No, I just meant that we need to figure out for each 3rd party test
that fails whether the failure is our fault (too incompatibile) or
theirs (relied on undefined behavior) and what the best fix is (change
our code or theirs -- note that even if it's there fault there are
cases where the best fix is to change our code.

>> The beta is called beta because, well, it may break stuff and we may want
>> to fix it.
>
> That's also why the alpha is called an alpha.  My informal understanding is
> that a beta should have no (or at least very few) known issues, with a
> medium level of confidence that no further ones will be found.  An RC would
> have absolutely no known issues with a fairly high level of confidence that
> no further ones will be found.  This would include the community buildbots
> basically working for the most part; I would not be surprised if there were
> a few tests that still had issues.

I guess we differ in interpretation. I see alphas as early outreach to
the community. I see betas as a line in the sand where we stop
adding/changing functionality -- but certainly not the moment where we
expect everything to be perfect. During the beta period we fix bugs
only -- those could be problems with new features, but those could
also be problems where we accidentally introduced a backwards
incompatibility.

I'm sorry if your interpretation of the terminology is different, but
this is mine and this is what we've always used, and it's not likely
to change. (At least not for the 2.6/3.0 release.)

> But clearly the reality does not meet my informal expectations, so it would
> be nice to have something written down to check against.  Still, I'm
> bringing this up now because it _is_ a beta, and I think it will be too late
> to talk about dealing with persistent test failures after the RCs start
> coming out.

Absolutely correct.

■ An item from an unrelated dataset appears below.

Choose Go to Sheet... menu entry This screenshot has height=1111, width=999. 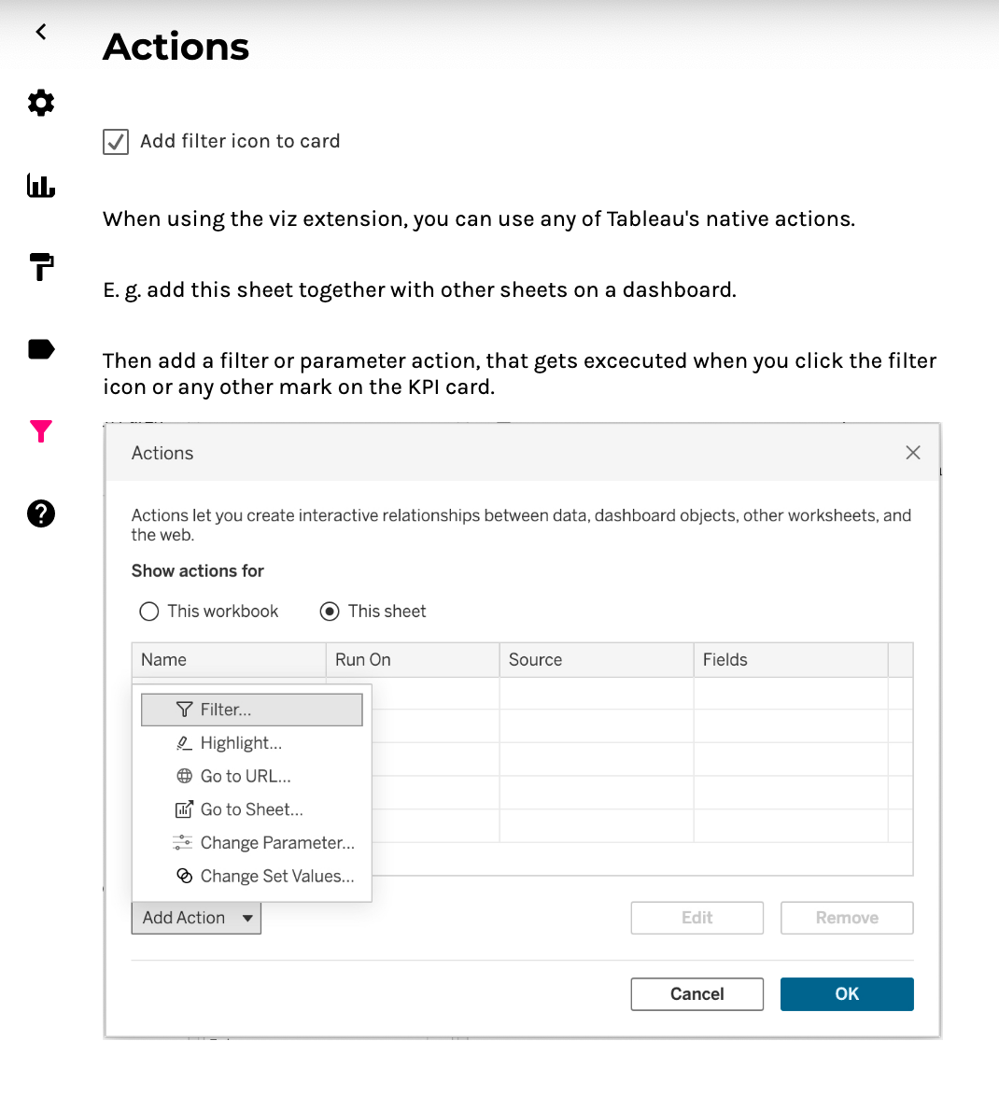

The RCs are hoped to be as good as the final
release. *Now* is the time to bring up issue.

But please bring up specific issues -- I don't want to have an
extended discussion about process or quality or expectations. I just
want the code to be fixed.

> (Of course, I'm just being sneaky.  I don't actually care if it's clearly
> documented, I just care that I stop having problems with incompatibility.
>  But I believe having it clearly spelled out would actually prevent a lot of
> the problems that I've been having, since I don't think anyone would
> *intentionally* select a policy where every release breaks at least one
> major dependent project.)

And here we seem to be parting our ways. We have a large amount of
process already. I don't want more.

>> I'm not particularly impressed by statistics like "all tests are red" --
>> this
>> may all be caused by a single issue.
>
> The issue, for me, is not specifically that tests are red.  It's that
> there's no clear policy about what to do about that.  Can a release go out
> with some of the tests being red?  If so, what are the extenuating
> circumstances?  Does this have to be fixed?  If not, why not?  Why are we
> talking about this now?  Shouldn't the change which caused Django to become
> unimportable have been examined at the time, rather than months later?  (In
> other words, if it *is* a single issue, great, it's easy to fix: revert that
> single issue.)  If not, then shouldn't someone in Django-land have been
> notified so they could cope with the change?
>
> Sorry that there are so many questions here; if I had fewer, I'd use fewer
> words to ask them.

If you're talking about community buildbots (which I presume are
testing 3rd party packages against the core release) being red, that's
out of scope for the core developers. We have enough trouble keeping
our own (core) buildbots green, as you may have noticed. Some of the
core buildbots are red because, well, frankly, they run on a cranky
old version of an OS that few people care about. And then sometimes we
leave them red, or turn them off.

I see the core buildbots as a tool for developers to have their
changes tested on a wide variety of platforms. They are an internal
tool that gives us guidance about whether we're ready.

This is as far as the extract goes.